◆ **What the exercise asks**: After finding the line with "Click the function_declaration node line" in the entries below, copy that line and each one after it exactly, through the last line, and omit pictures.

= Beginning of Section =

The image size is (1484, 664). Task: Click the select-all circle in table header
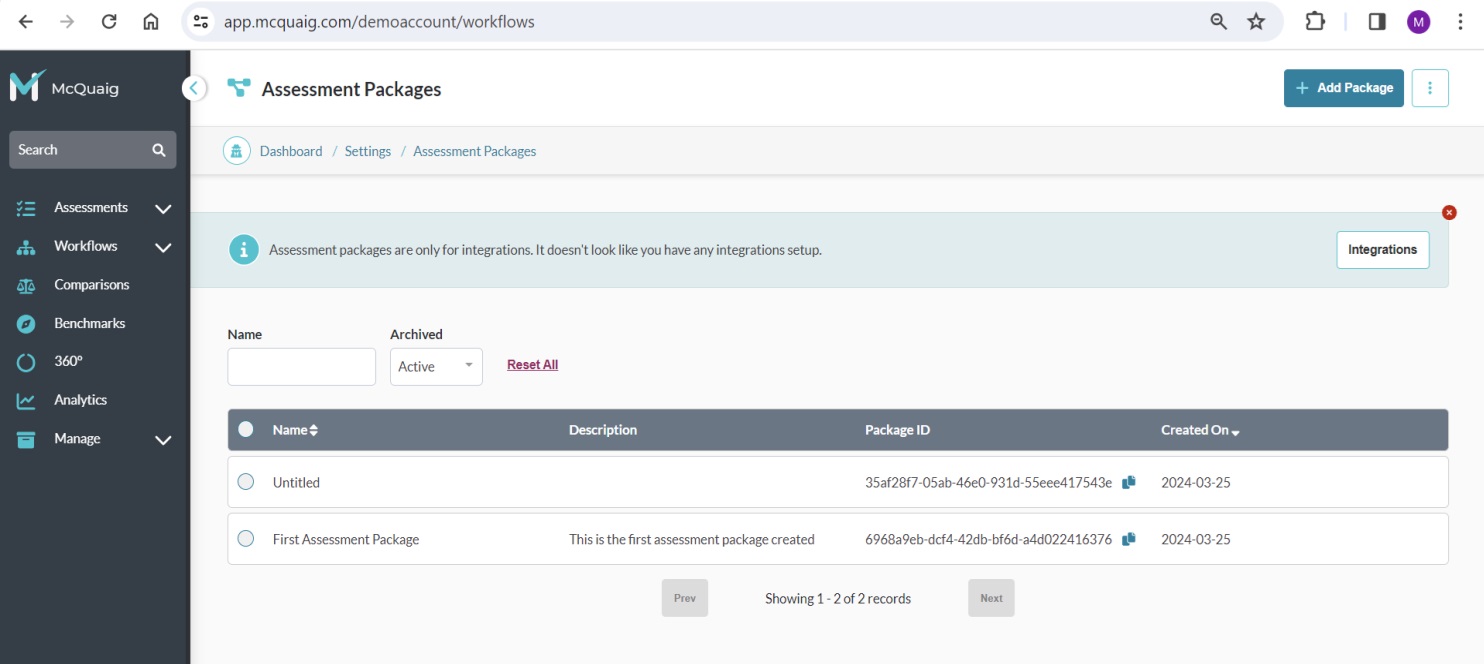(x=245, y=429)

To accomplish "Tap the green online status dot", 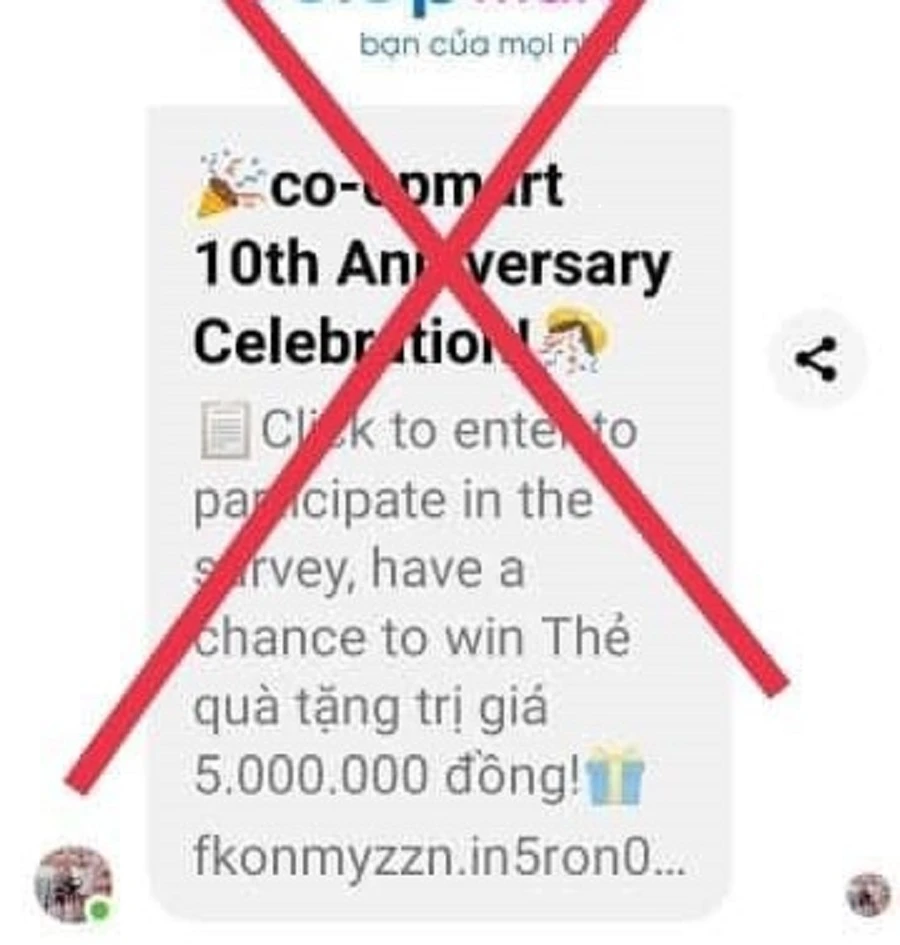I will [x=100, y=909].
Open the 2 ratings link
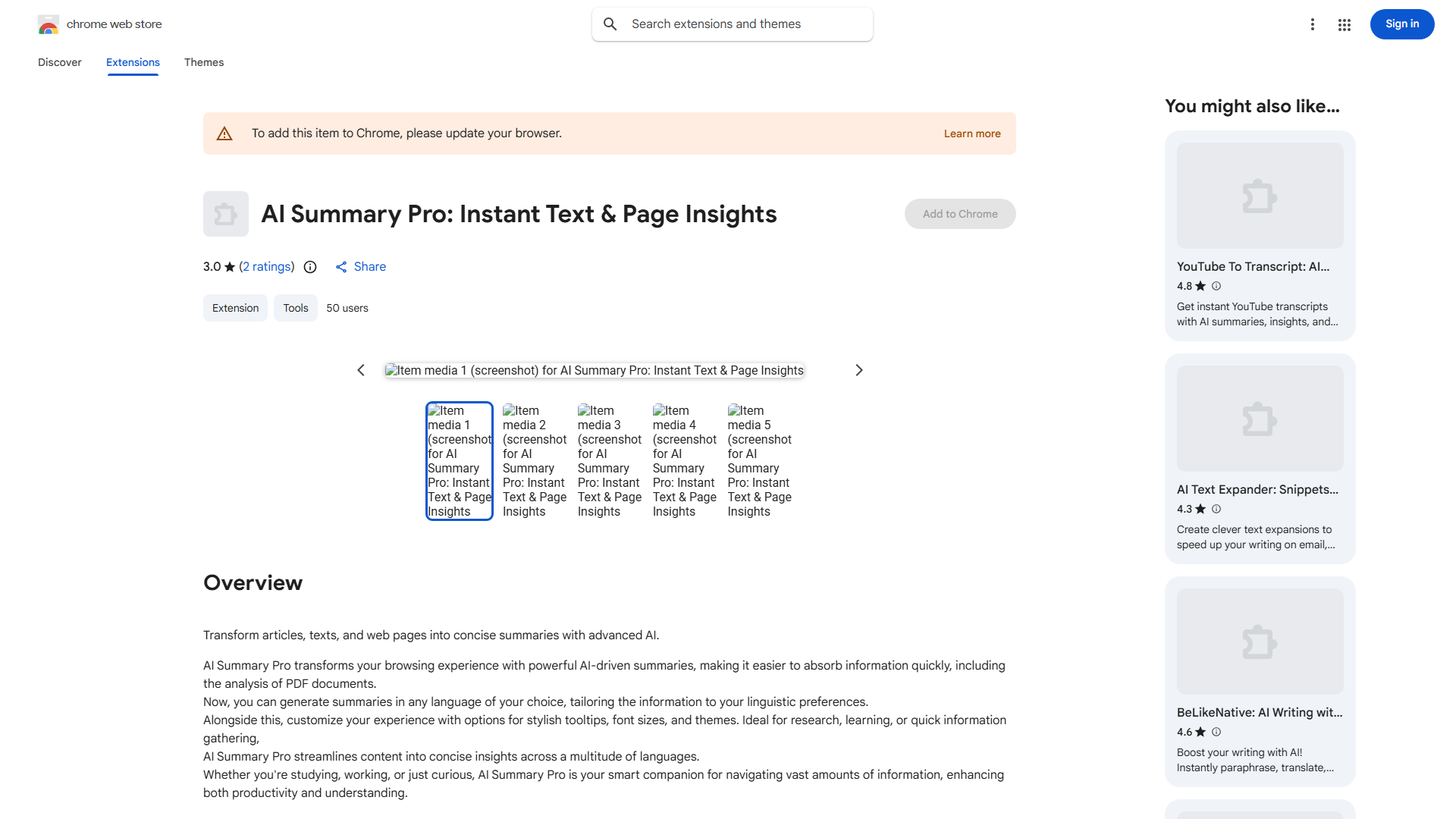 pos(266,267)
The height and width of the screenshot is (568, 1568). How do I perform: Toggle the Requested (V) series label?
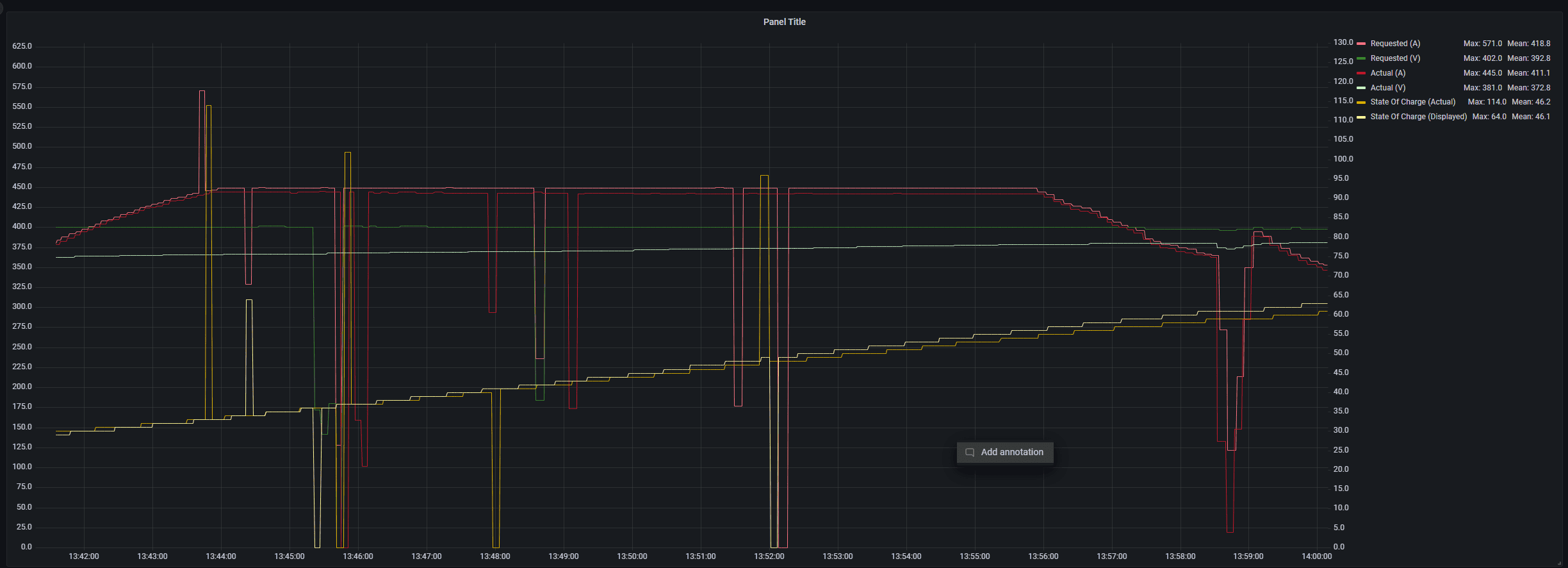coord(1395,58)
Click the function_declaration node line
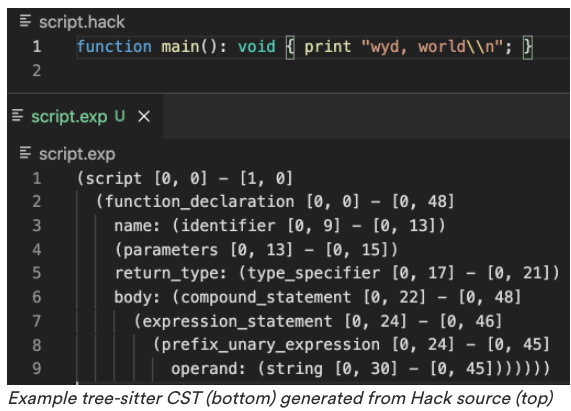The image size is (571, 411). [275, 202]
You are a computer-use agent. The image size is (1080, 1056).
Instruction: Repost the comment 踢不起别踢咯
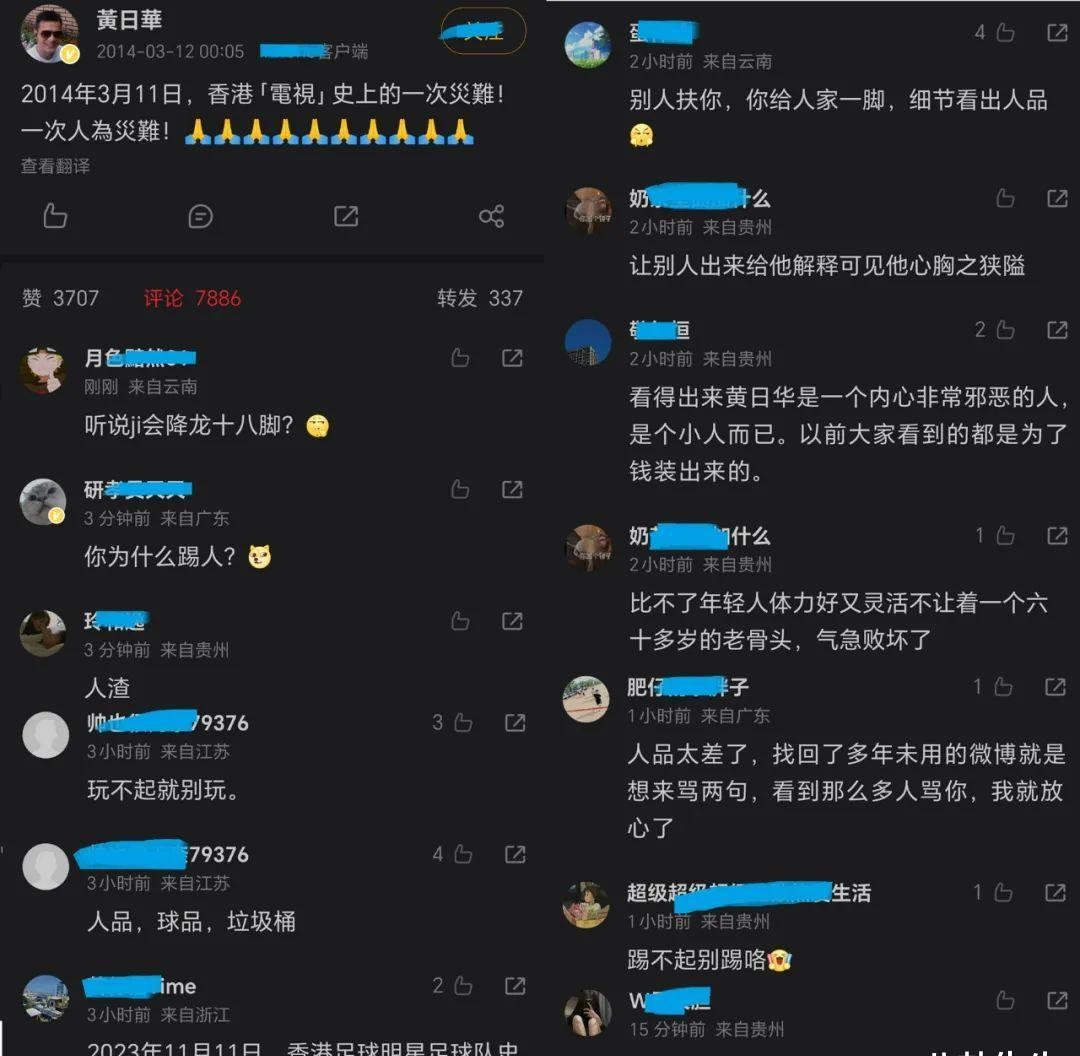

= End of Section =

◆ **Task solution**:
Click the function_declaration node line
The image size is (571, 411). [275, 202]
You are a computer-use agent. The image size is (1080, 1056).
Instruction: Repost the comment 踢不起别踢咯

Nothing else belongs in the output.